WHAT YOU WILL DO: Check each line of the data for "computer" and select those that have it.

[Recorded data]
Segment Open

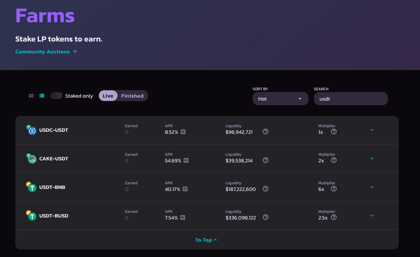
Task: Switch to card grid view icon
Action: [31, 96]
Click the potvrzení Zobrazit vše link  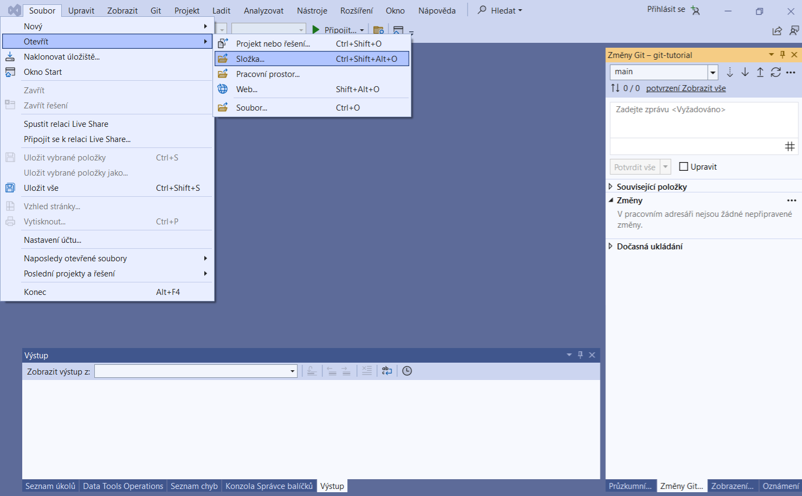click(x=685, y=88)
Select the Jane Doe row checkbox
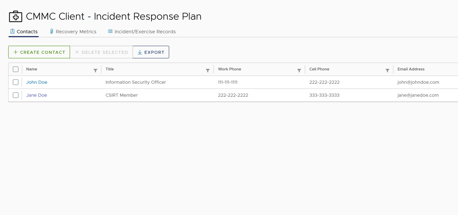 [x=16, y=95]
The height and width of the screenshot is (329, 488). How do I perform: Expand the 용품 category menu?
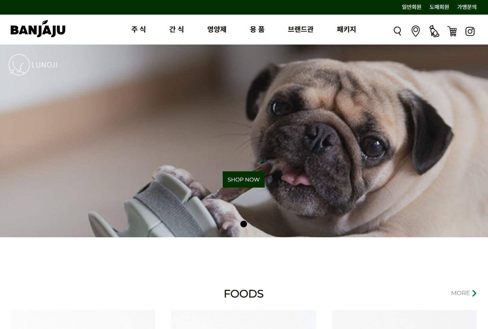pyautogui.click(x=257, y=29)
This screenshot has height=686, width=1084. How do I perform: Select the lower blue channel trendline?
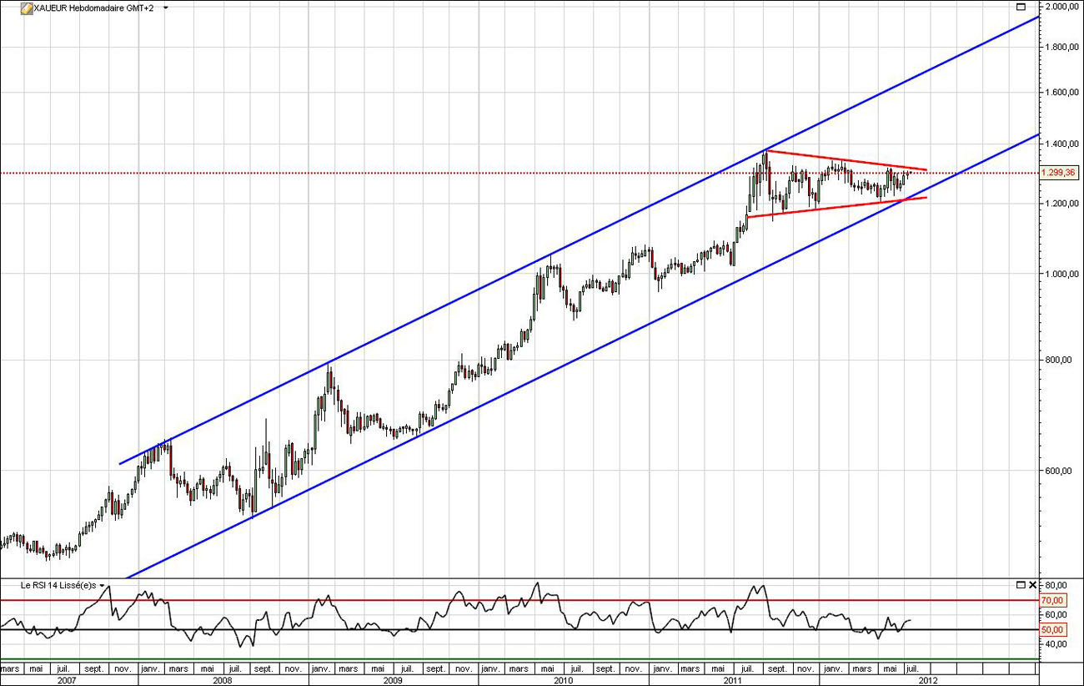pos(500,395)
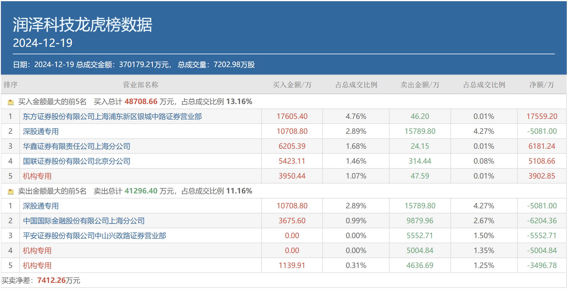Screen dimensions: 568x290
Task: Click 深股通专用 in the sell top-5 list
Action: click(41, 206)
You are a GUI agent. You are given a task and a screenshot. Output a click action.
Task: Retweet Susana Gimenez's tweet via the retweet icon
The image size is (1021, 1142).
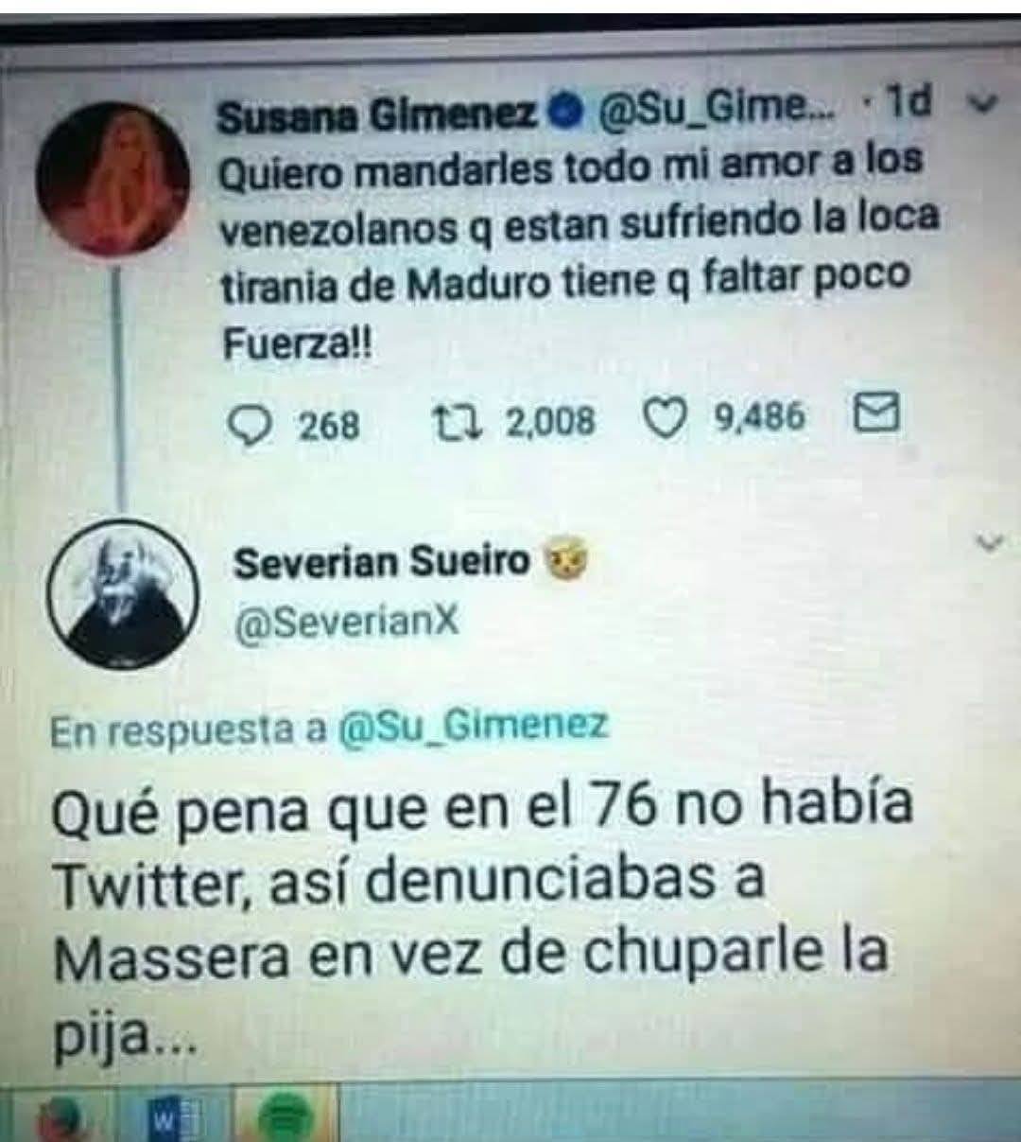tap(457, 422)
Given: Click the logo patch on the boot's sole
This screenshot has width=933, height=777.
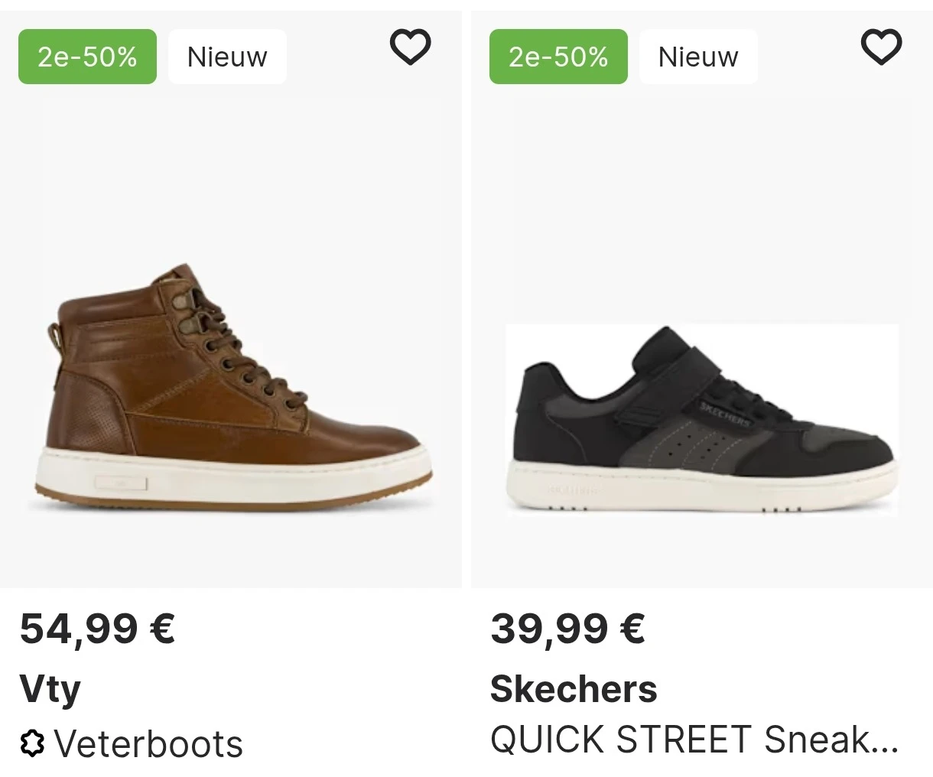Looking at the screenshot, I should coord(122,483).
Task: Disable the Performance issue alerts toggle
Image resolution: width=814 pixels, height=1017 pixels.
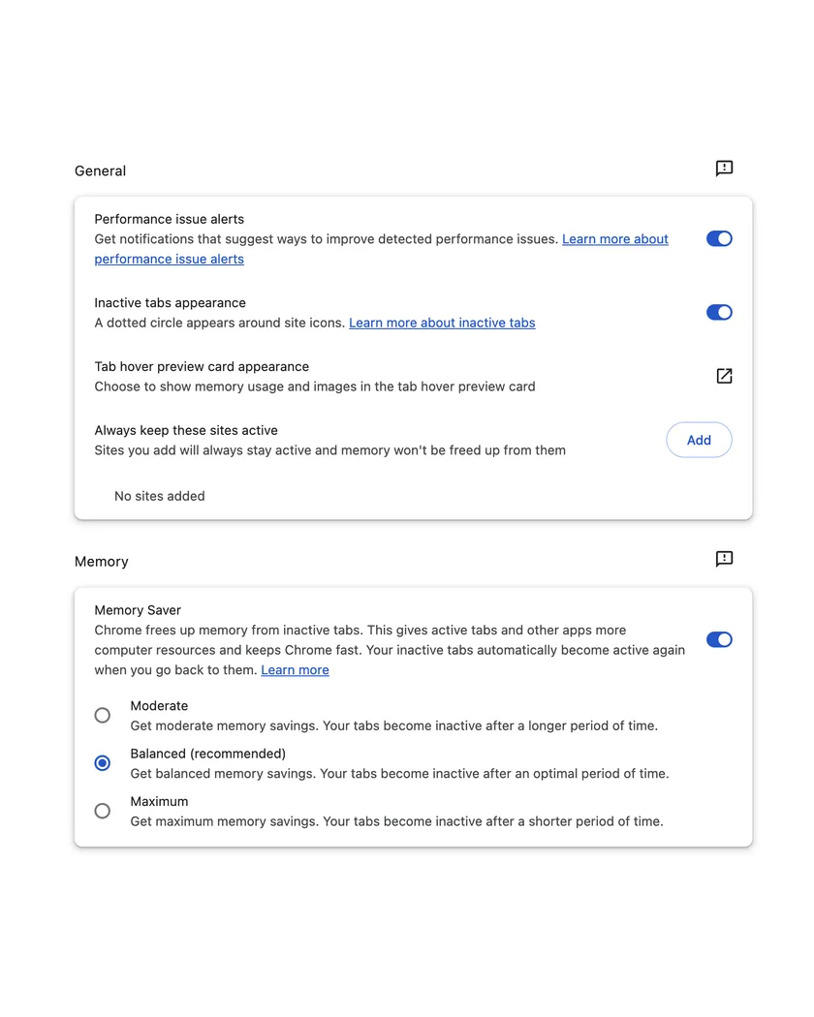Action: [x=719, y=239]
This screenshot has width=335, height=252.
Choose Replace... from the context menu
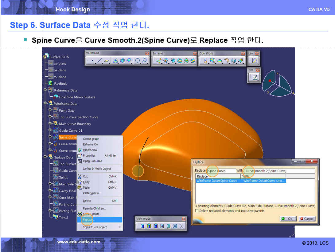point(88,220)
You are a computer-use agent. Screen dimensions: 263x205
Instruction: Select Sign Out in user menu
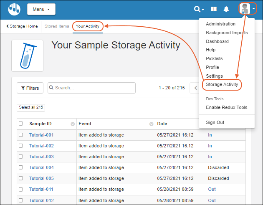pyautogui.click(x=215, y=122)
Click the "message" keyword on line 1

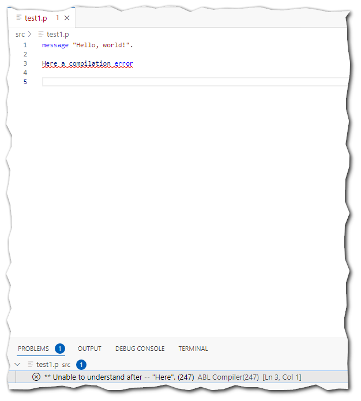55,45
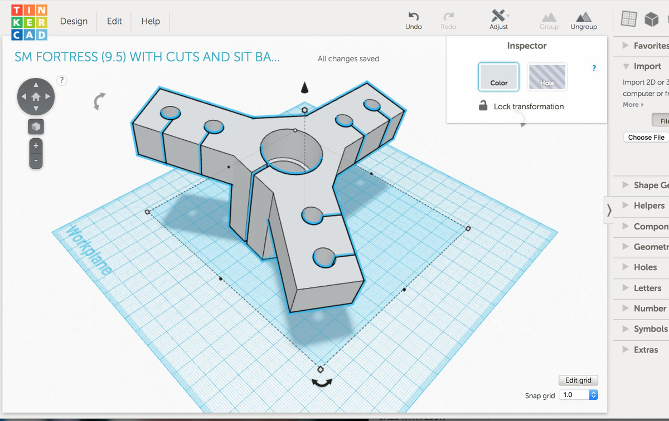Zoom out with the minus button
The height and width of the screenshot is (421, 669).
coord(36,161)
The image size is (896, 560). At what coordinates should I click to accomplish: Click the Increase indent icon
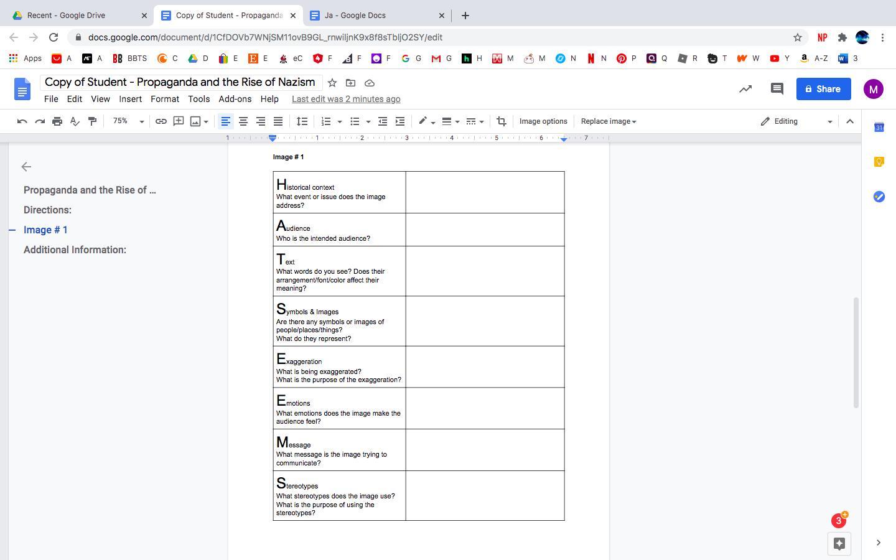click(x=400, y=121)
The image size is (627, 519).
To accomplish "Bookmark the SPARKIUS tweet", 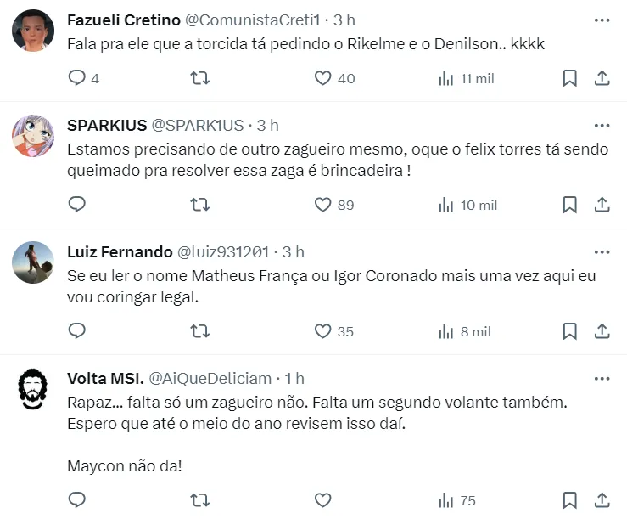I will (570, 205).
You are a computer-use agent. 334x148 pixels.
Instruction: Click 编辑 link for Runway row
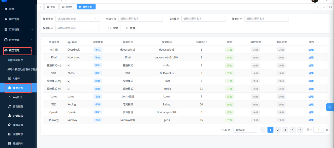(311, 120)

Segment Closed

EXPECTED ANSWER:
You are a computer-use agent. Screen dimensions: 263x205
You are a computer-use agent. 334x148 pixels.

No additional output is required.